Command Reference

Complete CLI options and advanced features

Basic Syntax

gather [URL] [OPTIONS]
gather --feed [FEED_URL] [OPTIONS]

Web & Git Crawling Options

Option	Short	Default	Description
`--output-dir`	`-o`	`crawled-pages`	Output directory for saved files
`--max-pages`		`100`	Maximum number of pages to crawl
`--delay`		`1000`	Delay between requests in milliseconds
`--concurrency`		`3`	Number of concurrent requests
`--max-queue-size`		`10000`	Maximum URLs in queue before skipping new links
`--max-retries`		`3`	Maximum retry attempts for failed requests
`--ignore-robots`		`false`	Ignore robots.txt directives (use with caution)
`--raw`		`false`	Output raw HTML without Markdown conversion
`--include`		`*`	Include files matching glob pattern (can be used multiple times)
`--exclude`			Exclude files matching glob pattern (can be used multiple times)
`--ignore-errors`		`false`	Exit with code 0 even if some pages fail

Feed Mode Options

Feed ingestion is enabled with --feed flag. Supports RSS, Atom, YouTube, Bluesky, and X/Twitter.
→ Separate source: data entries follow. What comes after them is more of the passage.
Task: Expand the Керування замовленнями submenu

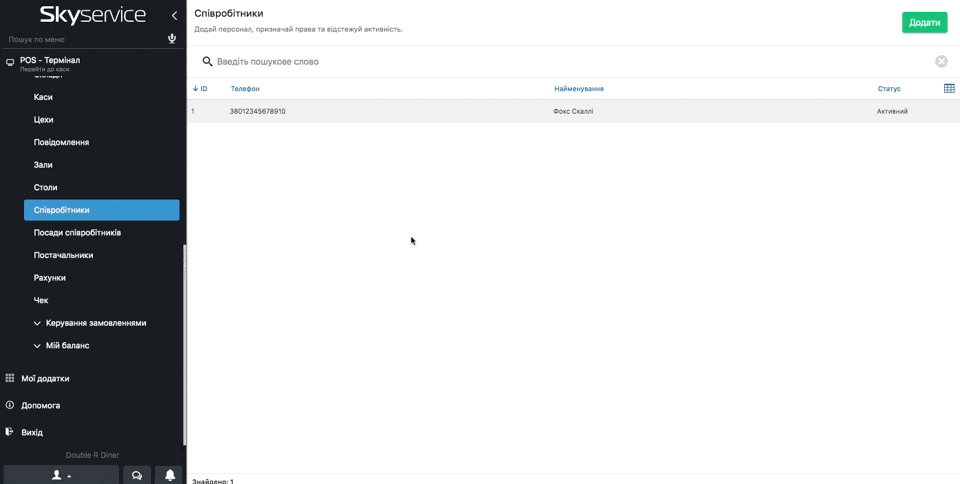Action: click(95, 323)
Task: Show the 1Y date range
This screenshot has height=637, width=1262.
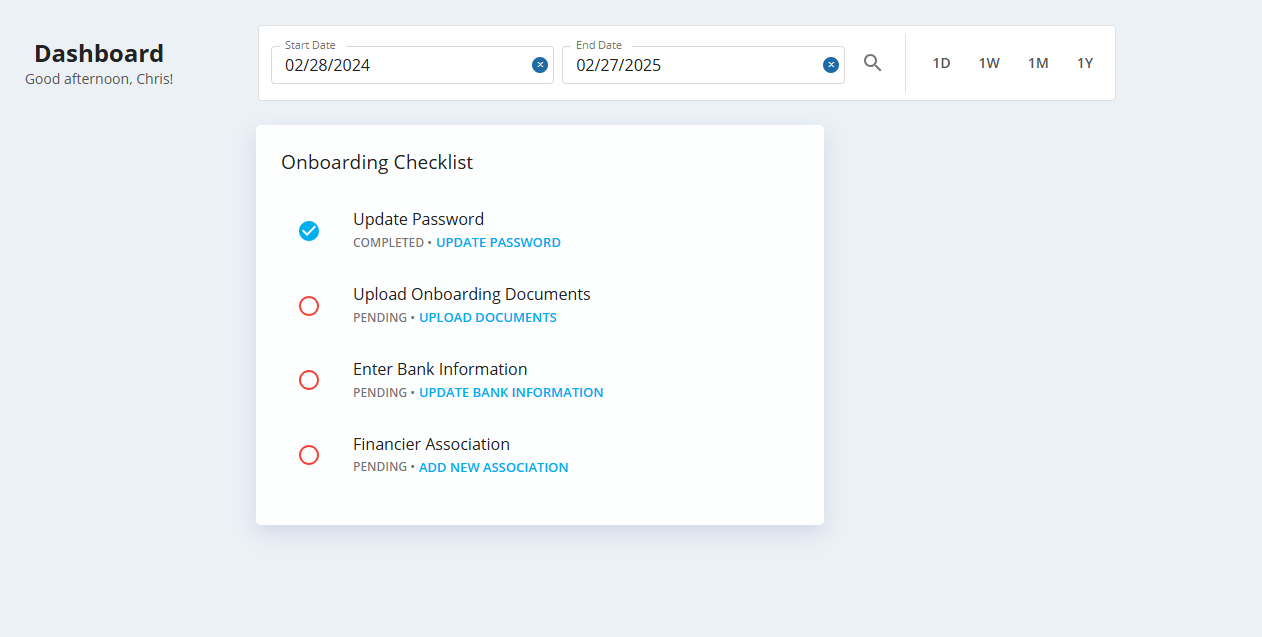Action: click(1085, 63)
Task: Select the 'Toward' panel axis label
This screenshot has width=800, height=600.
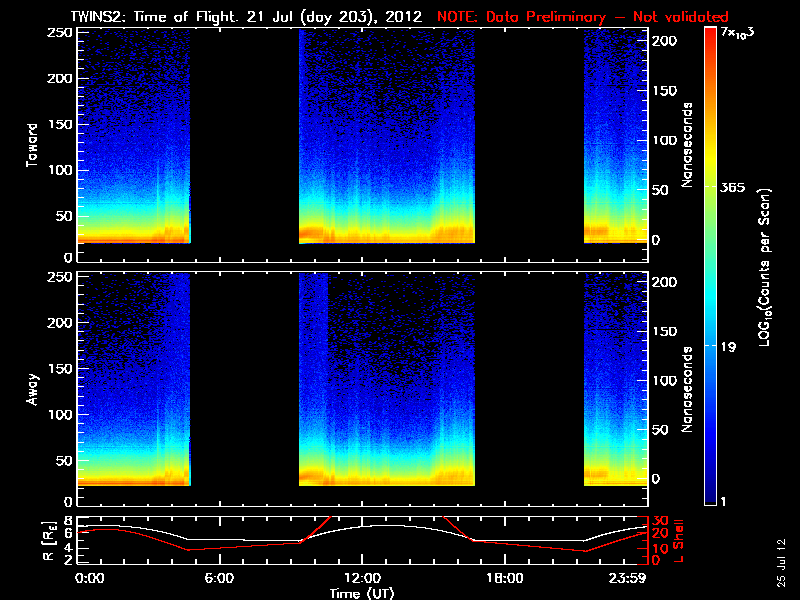Action: 32,145
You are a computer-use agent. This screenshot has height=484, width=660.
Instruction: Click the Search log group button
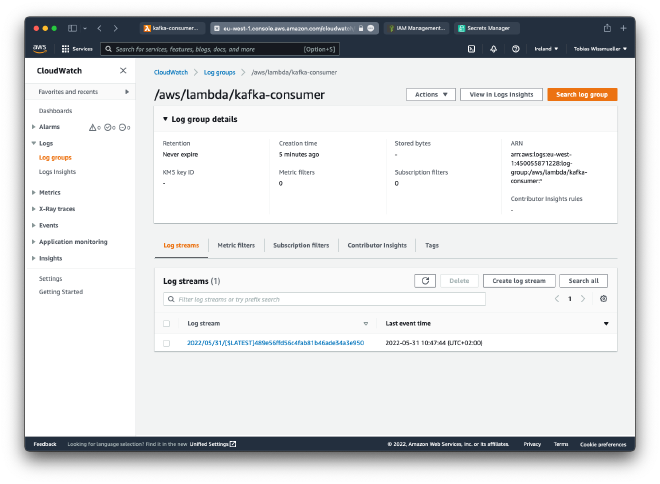click(x=582, y=94)
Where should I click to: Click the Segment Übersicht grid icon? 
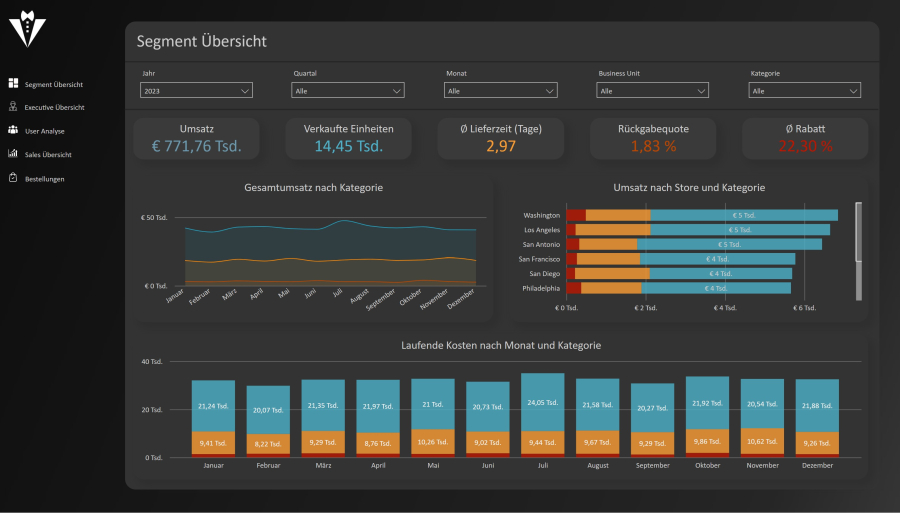[13, 84]
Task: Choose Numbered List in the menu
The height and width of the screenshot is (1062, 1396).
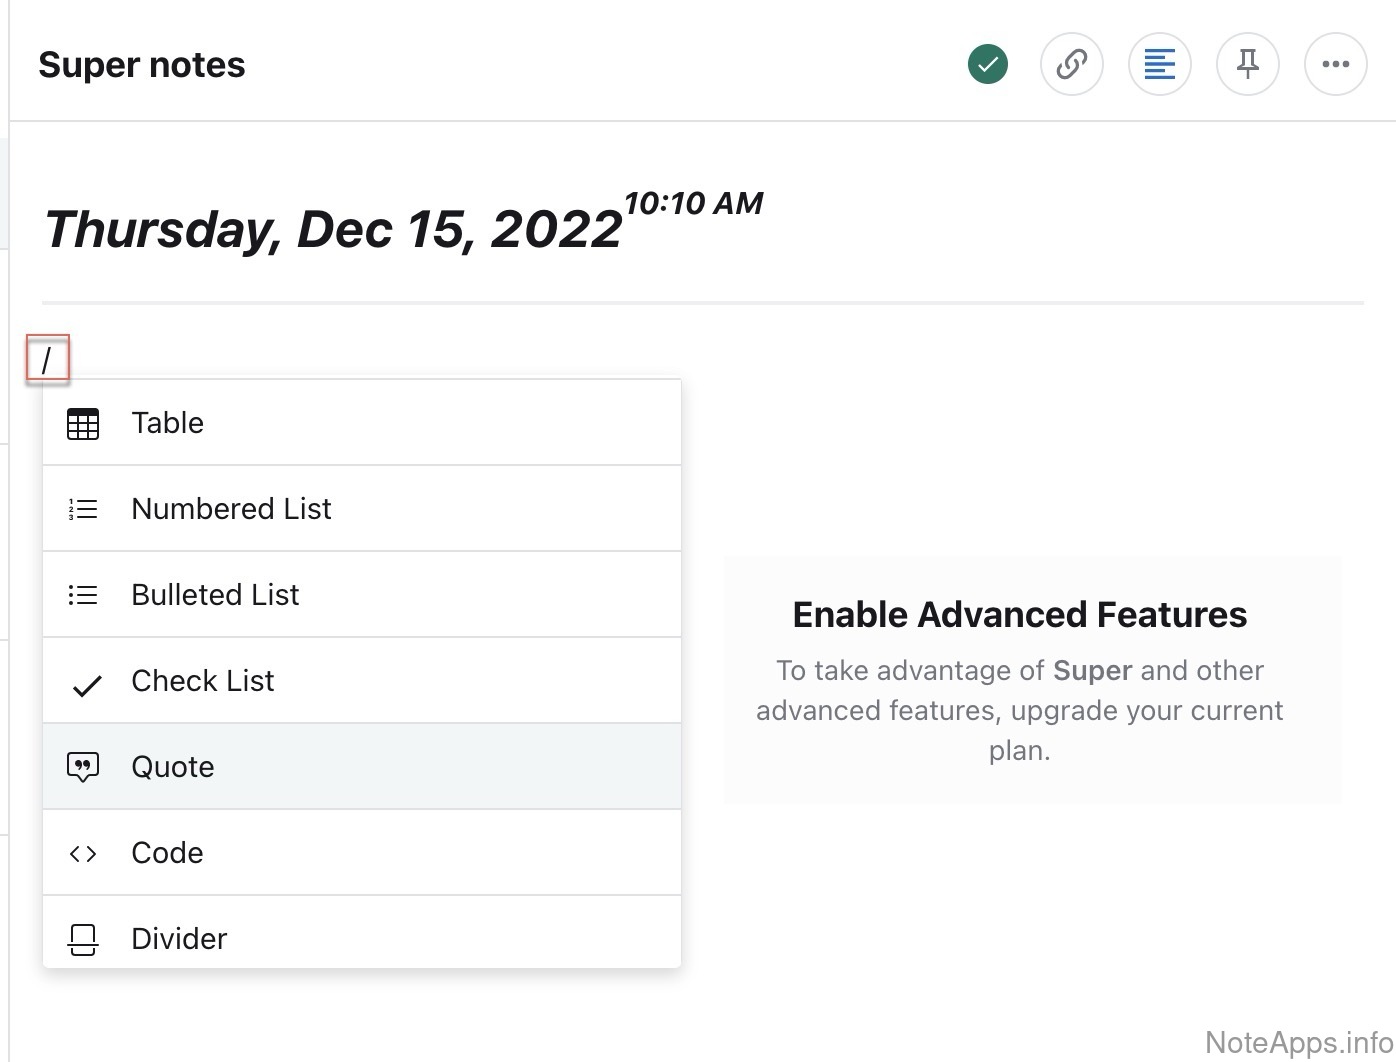Action: pos(231,509)
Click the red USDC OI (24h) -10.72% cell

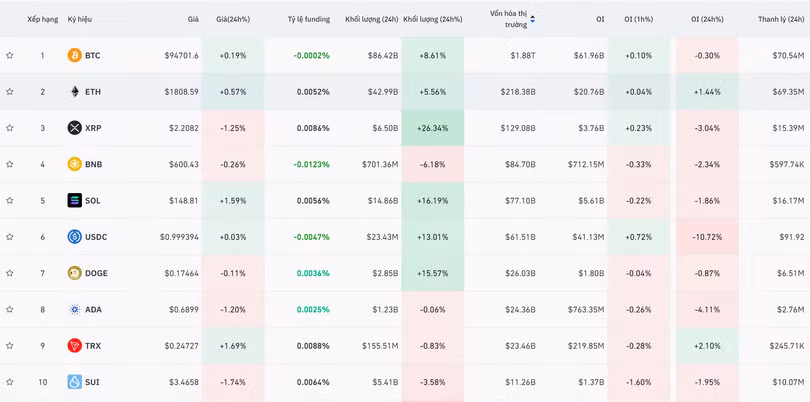pos(706,237)
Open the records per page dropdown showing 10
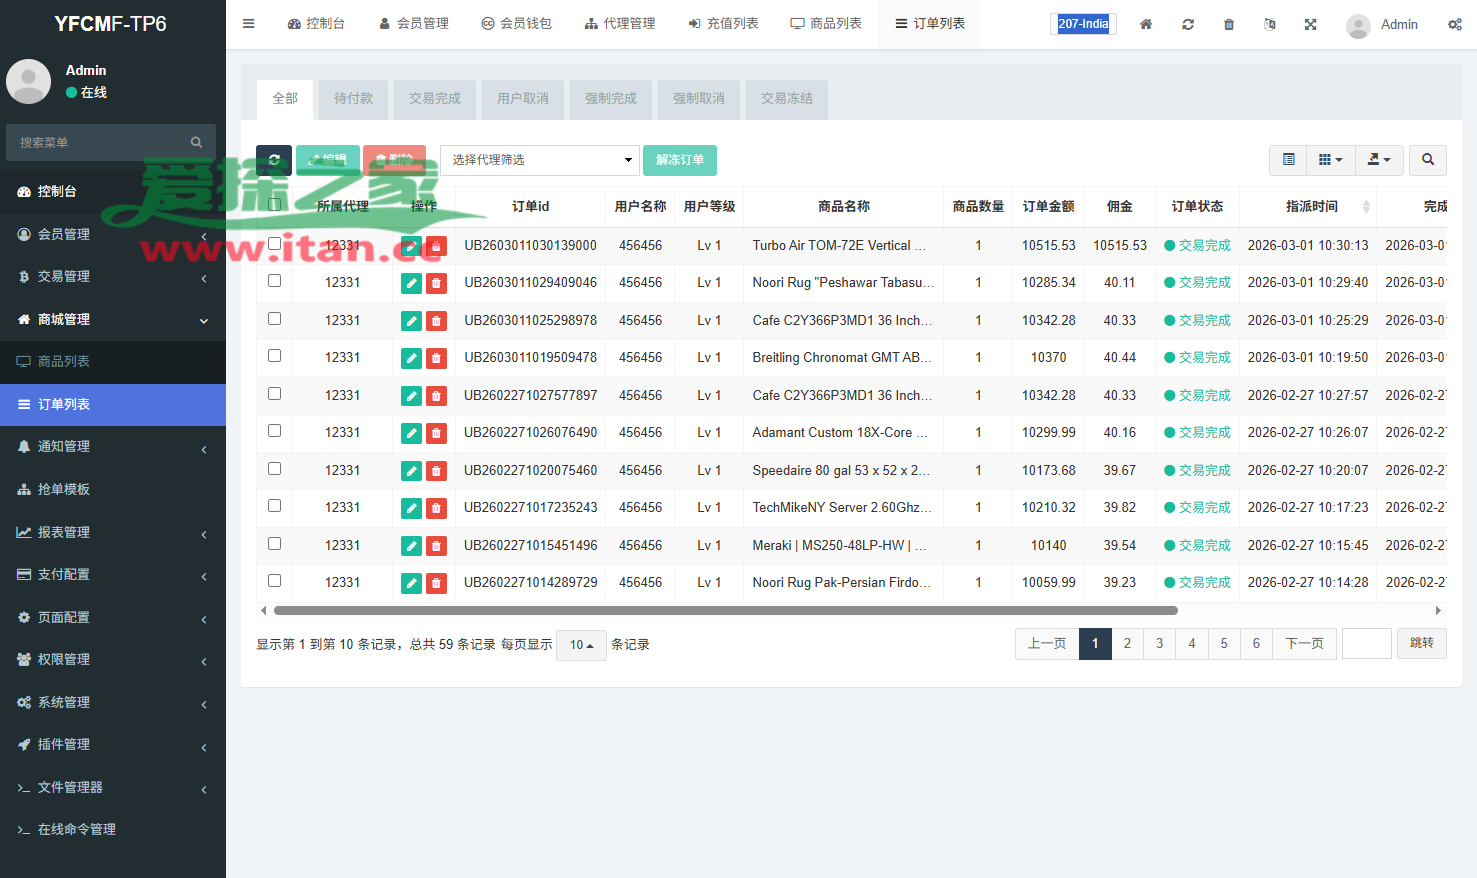 tap(581, 645)
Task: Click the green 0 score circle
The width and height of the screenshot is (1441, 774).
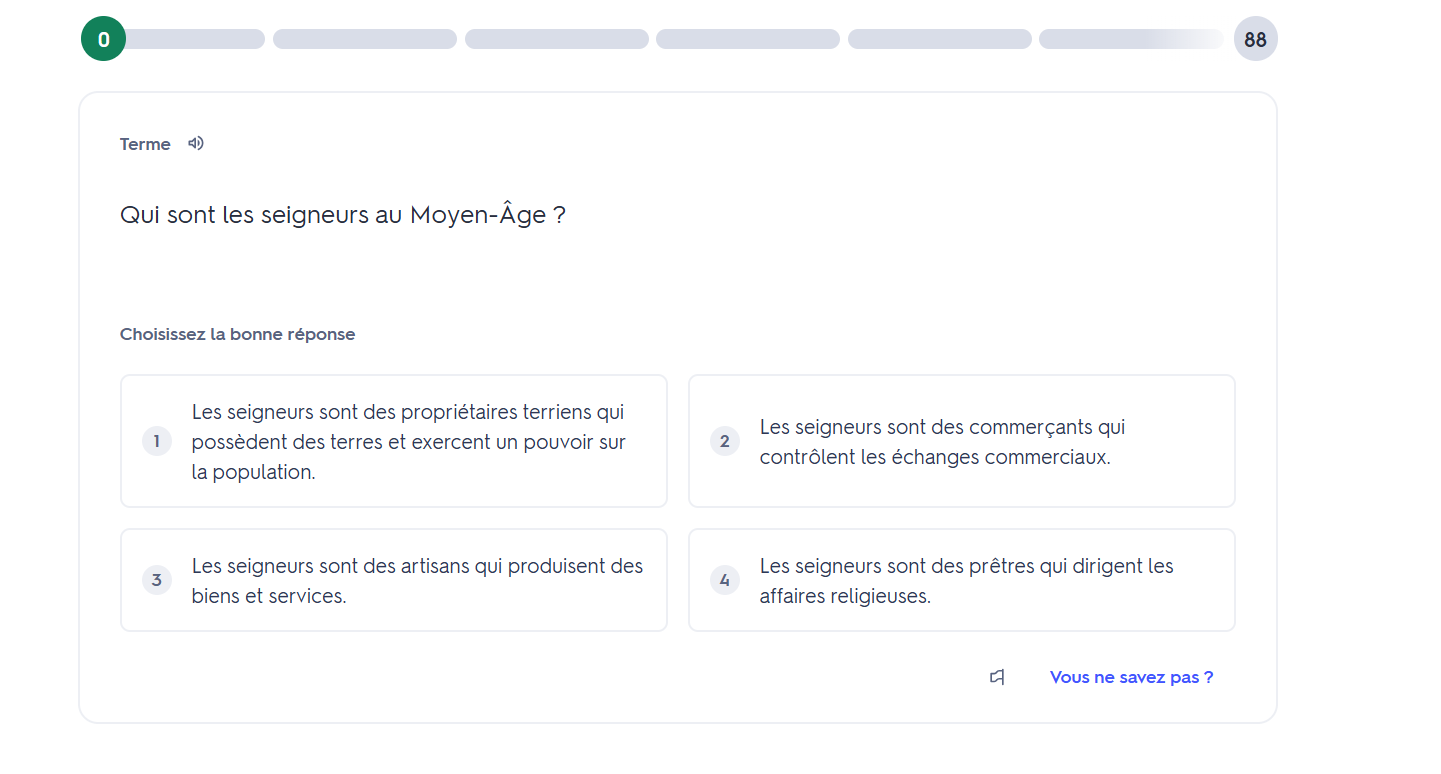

Option	Default	Description
`--feed`	`false`	Enable feed ingestion mode
`--limit`	`50`	Maximum number of items to ingest
`--yt-lang`	`'en'`	YouTube transcript language code
`--no-yt-transcript`	`false`	Skip YouTube transcript extraction
`--x-rss-template`	default	Custom X/Twitter RSS template URL
`--bsky-api-base`	default	Custom Bluesky API endpoint

General Options

Option	Short	Description
`--config`		Path to YAML configuration file (defaults to gather.yaml)
`--init`		Generate sample configuration file to stdout
`--verbose`		Enable verbose logging (detailed output including retries, skipped files, and queue status)
`--quiet`	`-q`	Enable quiet mode (errors only, no progress messages)
`--help`	`-h`	Show help message
`--version`	`-v`	Show version information

Advanced Features

Production-ready crawling capabilities

robots.txt Support

Gather automatically respects robots.txt files to follow web crawling best practices:

Automatic fetching: Fetches and parses robots.txt from target sites
User agent compliance: Identifies as "Gather/1.0" user agent
Directive respect: Honors Disallow, Allow, and Crawl-delay directives
Wildcard support: Follows "*" wildcard rules for all user agents
Logging: Logs blocked URLs with reason for transparency

Note: Use --ignore-robots only if you have explicit permission from the site owner. Violating robots.txt may violate terms of service.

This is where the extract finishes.